Lemur catta tutorial
Author: Arman Pili with additional edits by Chihjen Ko
This is an example script that can be used for developing your own data processing workflows. The script takes you through the process of downloading, visualizing and cleaning GBIF-mediated data. Remember that this script is only a tool and that, ultimately, it is you the user to ensure that the data is fit for purpose.
You can download the R Markdown document for your own use here - Lemur catta project. You will be redirected to another page. Right click and "Save as…" to save the file to your hard drive. (If you save it as an .Rmd file instead of a .txt file you will benefit from the additional functionality that comes with that format when you open it in RStudio).
As new data is added to the GBIF Index, the results, counts, and images shown below may differ from yours. |
Packages
The following packages will be needed:
#notes
library(rgbif) #for downloading datasets from gbif
library(countrycode) #for getting country names based on countryCode important
library(sf) #for manipulating downloaded maps
library(terra) #for spatial data analysis
library(rnaturalearth) #for downloading maps
library(rnaturalearthdata) #vector data of maps
library(tidyverse) #for tidy analysis
library(CoordinateCleaner) #for quality checking of occurrence data
The scenario
We are interested in a species of a country (Madagascar) and want to learn about its presence in the GBIF data space. We will first prepare maps for presentation. We will then download data and plot them on the maps. We will also try to adjust the data (cleaning) and see the difference plotted.

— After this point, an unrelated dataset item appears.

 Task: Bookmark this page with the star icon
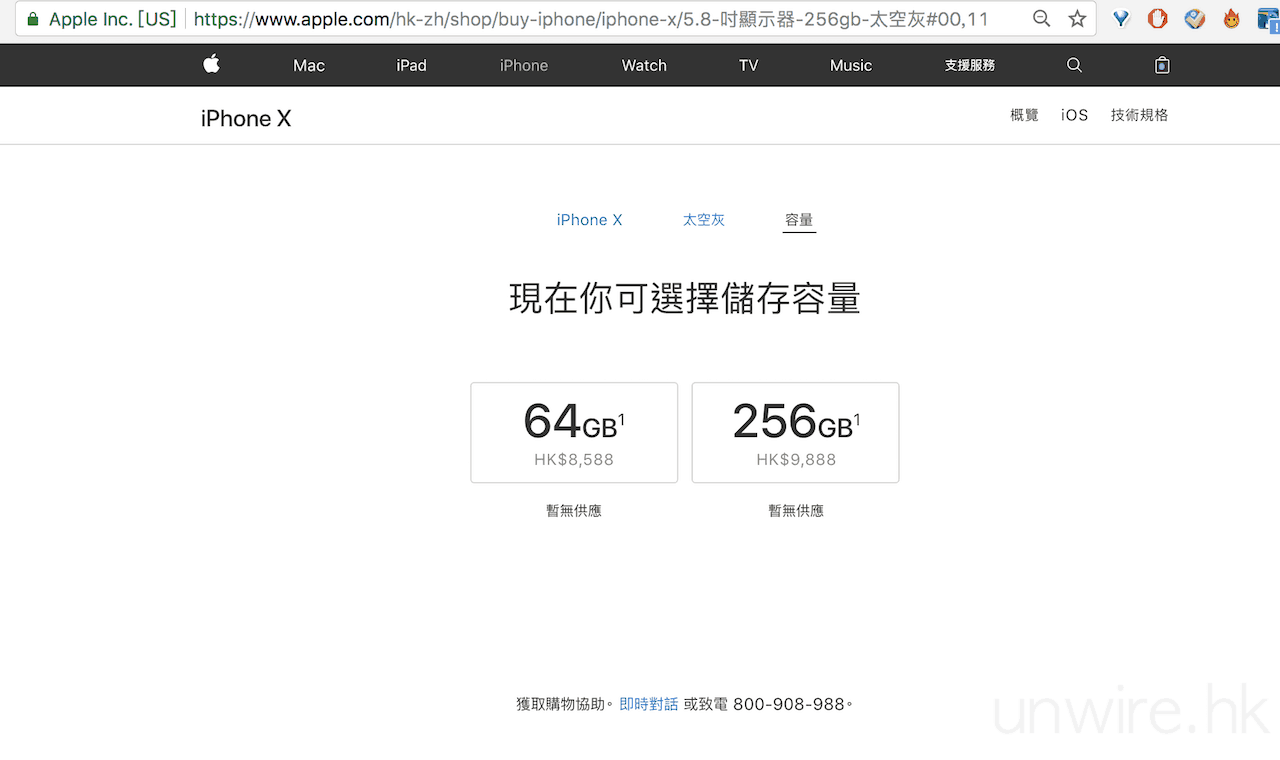point(1077,19)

Through the process, you will learn the techniques for examining the downloaded data and ways to tweak them.
Downloading data from GBIF
Now we are going to download data of a species from GBIF. Here we want the data about the Ring-Tailed Lemur (Lemur catta). We need to first determine the ID of the species in the GBIF index, as names alone can sometimes be ambiguous.

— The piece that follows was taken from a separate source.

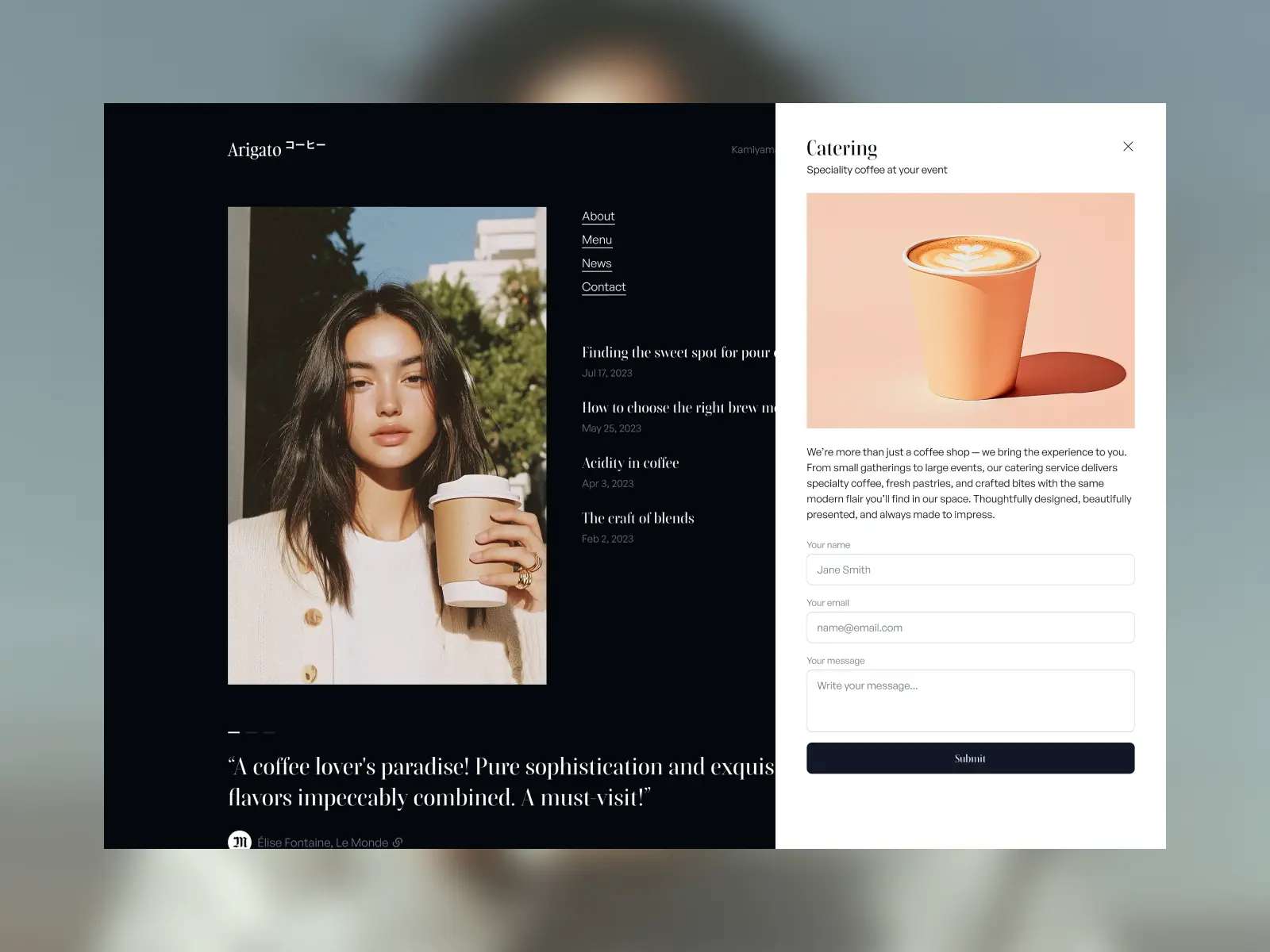Open the About page link
The image size is (1270, 952).
coord(598,217)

Looking up species name usage to determine the taxonKey
The following line calls GBIF Species API and retrieve possible matches.
name_backbone(name = "Lemur catta", rank = "species")
Looks like we have a good matched accepted name here. The usageKey
is the key that identify the usage of a name in the GBIF Taxonomy Backbone. Once we decide which 'usage' is what we are looking for, We will use the key as the taxonKey
for specifying the taxon for its occurrence data.
The following code block store the usageKey of Lemur catta in a variable usageKey
.
usageKey <- 2436412
# Alternatively, since we know there is only one match, the following line will store the key in the variable, too.
# usageKey <- name_backbone(name = "Lemur catta", rank = "species") %>% pull(usageKey)
Use the taxonKey to generate the occurrence download of the species of interest
The following code block sends a request for download to the GBIF Occurrence API. A successful request will return a download key and initiate the preparing of the requested data. Note that as we’ve stored the key in the usageKey
variable, for the required taxonKey
for occ_download(), we simply supply the variable. Also, we need to supply our GBIF.org login credentials to request a download.
gd_key <- occ_download(
pred("taxonKey", usageKey),
# pred("hasCoordinate", TRUE),
format = "SIMPLE_CSV",
user = "USERNAME",
pwd = "PASSWORD",
email = "EMAIL_ADDRESS"
)
Note that, with "pred("hasCoordinate", TRUE),", we only want data with coordinates, which are required for our plotting. But you can test run the block with the line commented and see some errors would appear in later steps.
Once the download request is accepted, GBIF API will return a message with a download ID, which is then stored in gd_key.
Actually downloading the file
The download may take some time to prepare depending on the size. So it’s always good to fine tune the previous call to download only needed records. Once it’s ready, the download key can be used to retrieve the ZIP file and load the records, hence the following code block.
occ_download_wait(gd_key)
gd <- occ_download_get(gd_key, overwrite = TRUE) %>%
occ_download_import()
head(gd, 10) # view first ten rows
Data Visualization
Lemur catta is native to Madagascar; but just to make sure, let’s verify the data by plotting occurrences on a map.
ggplot() +
geom_sf(data = world_map) +
geom_point(data = gd,
aes(x = decimalLongitude,
y = decimalLatitude),
shape = "+",
color = "red") +
theme_bw()
From the first look, is there anything unusual with the distribution of the Lemur species?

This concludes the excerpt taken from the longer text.